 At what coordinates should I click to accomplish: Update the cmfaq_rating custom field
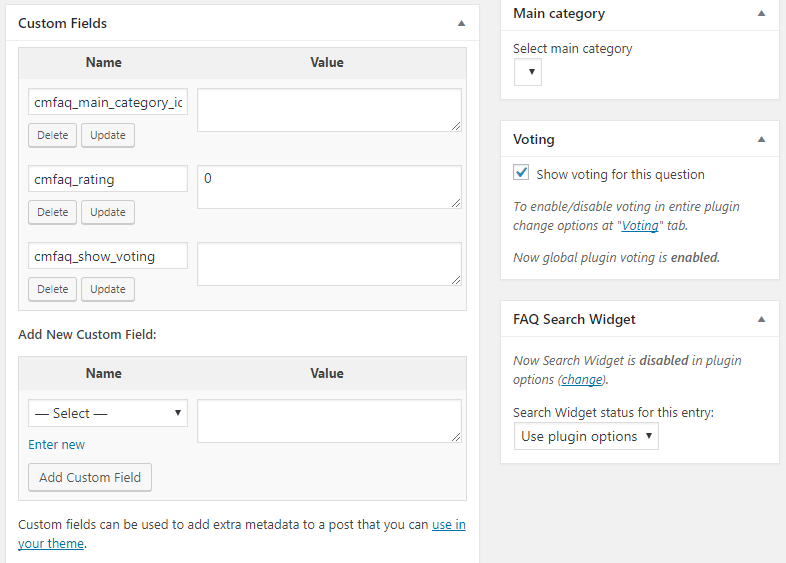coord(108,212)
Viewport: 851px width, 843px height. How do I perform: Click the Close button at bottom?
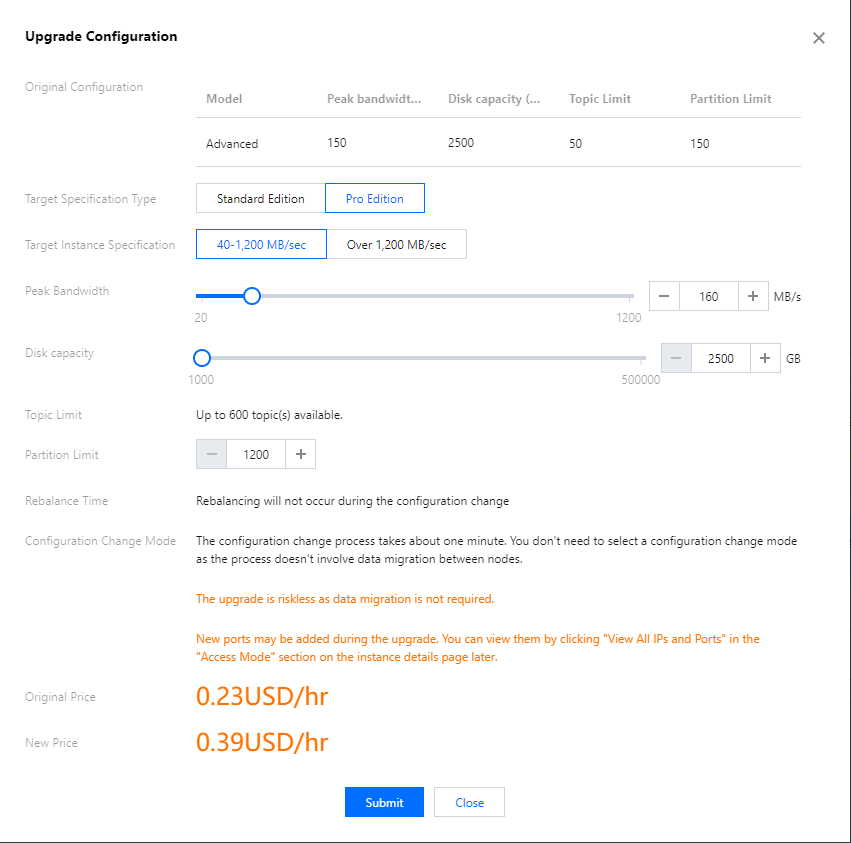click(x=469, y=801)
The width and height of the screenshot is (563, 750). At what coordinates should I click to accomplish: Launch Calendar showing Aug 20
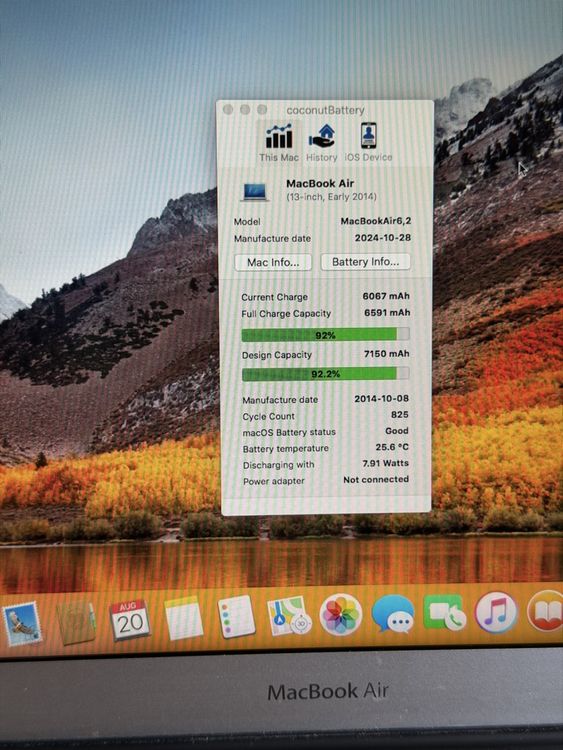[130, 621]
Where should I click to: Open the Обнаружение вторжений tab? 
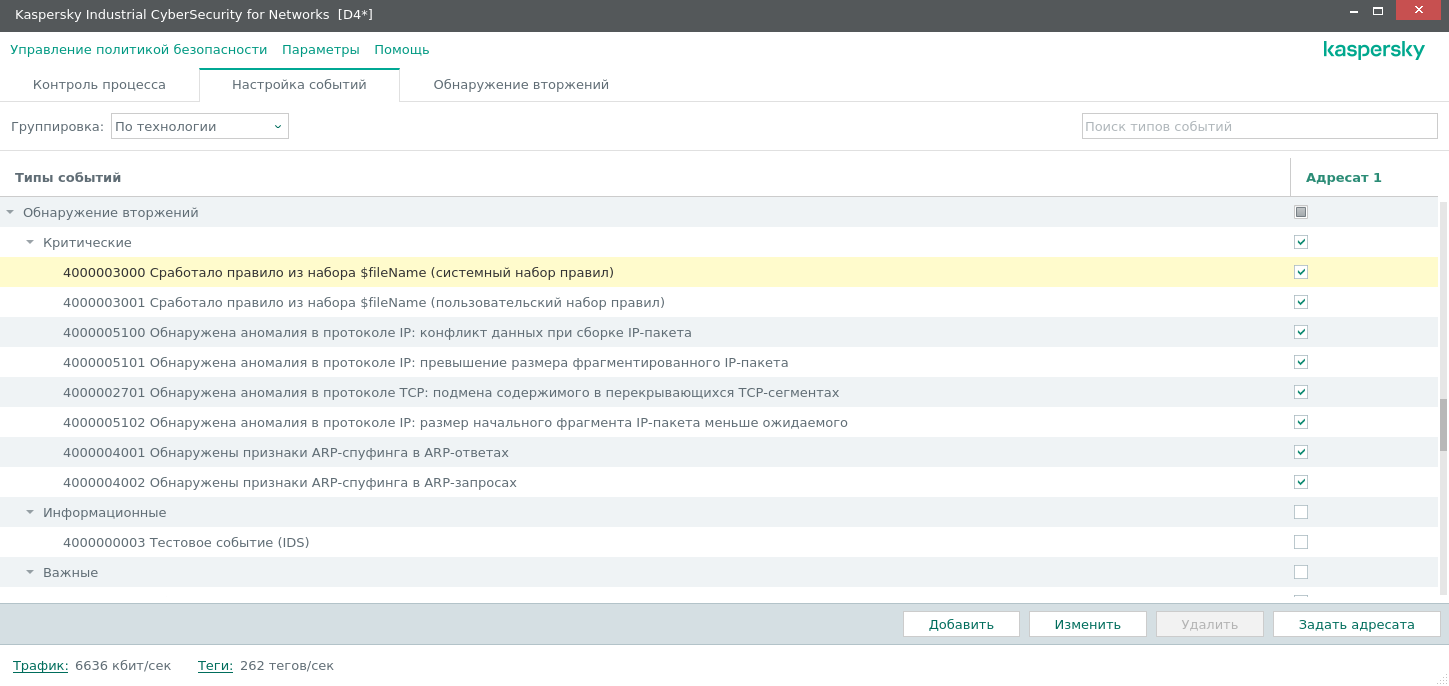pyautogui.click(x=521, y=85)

######

WORK TASK
With pictures left out, extract the lines from the one containing "The width and" to the end of the material above, both included, exactly as written.

SOLUTION FOR THIS PROBLEM
The width and height of the screenshot is (563, 750). At what coordinates should I click to accomplish: Launch Calendar showing Aug 20
[130, 621]
Where should I click to: Open the Обнаружение вторжений tab? 
pyautogui.click(x=521, y=85)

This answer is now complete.